Con i plasmidi ottenuti sono stati quindi trasformati due ceppi di E. coli adatti per l’espressione ectopica, BL21AI e BL21(DE3) pLysS. Una volta ottenuti i trasformati e verificata la presenza del cDNA di interesse mediante colony PCR, si è proceduto all’induzione di ognuno dei geni di interesse. Dopo almeno 4 ore di crescita in presenza dell'opportuno induttore, le cellule sono state analizzate mediante SDS-PAGE per avere un riscontro visivo della proteina ectopica espressa nel batterio (Figura 84). Su gel sono stati caricati sia campioni costituiti dalle sole proteine solubili che altri contenenti le proteine totali per verificare che quella di interesse non venisse sequestrata nei corpi di inclusione, un’eventualità molto comune in questi sistemi.

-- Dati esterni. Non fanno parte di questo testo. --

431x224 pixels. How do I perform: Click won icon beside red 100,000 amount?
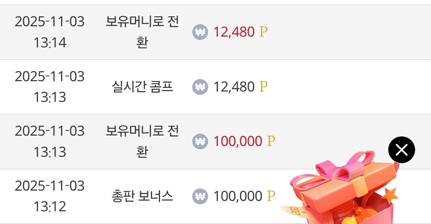200,141
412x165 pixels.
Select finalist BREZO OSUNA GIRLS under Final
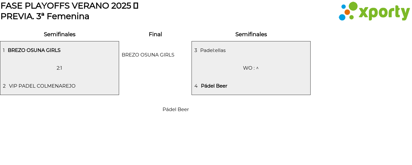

Si voleva in tal modo verificare che il costrutto si fosse integrato come pianificato nel nuovo plasmide, e fosse in grado di indurre la sintesi di proteine del peso molecolare atteso. Dai risultati dell'analisi mediante SDS-PAGE si evince come la P5CS1 e la P5CS2 siano espresse in seguito all’induzione e risultino riscontrabili nella frazione corrispondente alle proteine totali; esse non compaiono invece in corrispondenza delle frazioni solubili, suggerendo che la maggior parte di tali enzimi venga confinata all’interno dei corpi di inclusione. Per ovviare a questo inconveniente si potrebbe cambiare vettore di espressione, o cercare di ottimizzare la temperatura a cui l'induzione viene fatta avvenire. Esistono in alternativa protocolli di estrazione delle proteine dai corpi di inclusione, ma molto spesso questo determina la perdita dell’attività enzimatica.

Per quanto riguarda la P5CR, si osserva la comparsa di una banda prominente delle dimensioni attese sia nella frazione insolubile che in quella solubile. Evidentemente il suo accumulo non interferisce con il metabolismo delle cellule batteriche, che lasciano in forma libera quantità molto elevate dell'enzima vegetale. Il particolare successo della sua induzione potrebbe però essere dovuto anche alle sue piccole dimensioni rispetto a P5CS1 e 2.

L’SDS-PAGE eseguito per analizzare l’induzione della P5CDH ha invece evidenziato l’accumulo della proteina nella frazione insolubile, sia per la versione troncata che per quella intera della proteina. In corrispondenza del peso molecolare atteso, l'analisi densitometrica sembra indicare che nella frazione solubile della P5CDH troncata sia presente più proteina rispetto a quello che avviene per la versione intera. L'intensità della banda è però ai limiti della sensibilità del metodo, e la sua presenza dovrebbe essere verificata in modo più certo. Per la PRODH, infine, è stata esaminata solo la componente insolubile, poiché si tratta di un enzima associato alle membrane mitocondriali, e quindi ci si attende che anche in E. coli non sia presente in forma solubile. Anche in questo caso, almeno per la forma intera, la banda attribuibile alla proteina vegetale è molto flebile, e la sua effettiva produzione andrebbe verificata attraverso la sua purificazione o mediante un saggio di attività.